DDBJ Annotated/Assembled Sequences
locus tag
locus tag
The locus tags are identifiers systematically assigned to every gene in a genome.
INSD (DDBJ/ENA/GenBank) introduced the locus tag to prevent confusion caused by similar names assigned to different genes of different genomes. All component sequences of a genome assembly such as chromosomes and plasmids should use the same locus tag prefix in the /locus_tag qualifiers to systematically distinguish genes.
locus tag prefix registration
A genome assembly submission requires a BioProject and a BioSample.
Register a locus tag prefix during the BioSample submission. Enter a prefix you want to use in the locus_tag_prefix attribute provided by the BioSample packages used for genome assembly samples.
The locus_tag prefix should consist of 3-12 alpha-numeric characters and should start with a letter,
but numerals can be used after the 2nd character (e.g. A1C). There should be no symbols such as ‘-‘, ‘' and ‘*’.
A locus tag prefix cannot be changed after registration, so avoid to register a prefix following an organism name or a strain name which may be changed in the future.
/locus_tag qualifier
Submit genome assembled sequences to DDBJ through Mass Submission System.
In /locus_tag qualifiers, enter the prefix which has been registered in the corresponding BioSample.
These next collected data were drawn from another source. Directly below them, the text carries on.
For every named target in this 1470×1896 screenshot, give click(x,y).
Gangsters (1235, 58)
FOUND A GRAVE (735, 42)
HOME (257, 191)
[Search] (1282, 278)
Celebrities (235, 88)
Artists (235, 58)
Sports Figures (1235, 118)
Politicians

Assign /locus_tag qualifiers to both protein-coding genes and non-coding RNA genes. Separate the prefix and the tag value by an underscore (e.g. A1C_00001). It is recommended to use the same numbering convention for all /locus_tag qualifiers in order of appearance regardless of types of annotating genes such as protein-coding, structural RNA and originating chromosome. However, if you want to include information regarding chromosome number and RNA type, you may add these information after the underscode following the prefix.
ABC_I00001 for gene 1, chromosome I
ABC_II00001 for gene 1, chromosome II
ABC_r1112 for ribosomal RNA genes
ABC_t1113 for tRNA genes
Add the /locus_tag qualifiers to the following features (do not add to repeat_region).
Use the same value in the /locus_tag qualifiers of exon/CDS/mRNA features which constitute single gene.
One locus_tag should be associated with one /gene.
How to add /locus_tag
A new /locus_tag can be added in either of the following ways when updating genome sequences and annotations.
No. 1: Deletion and addition
Before After
ABC_0022
ABC_4568 (new gene)
ABC_0023 ABC_0023
No. 2: Add into the gap
Before After
ABC_0020 ABC_0020
ABC_0021 (new gene)
ABC_0030 ABC_0030
Decimal integers like versioning (e.g. ABC_0020.1) can not be used.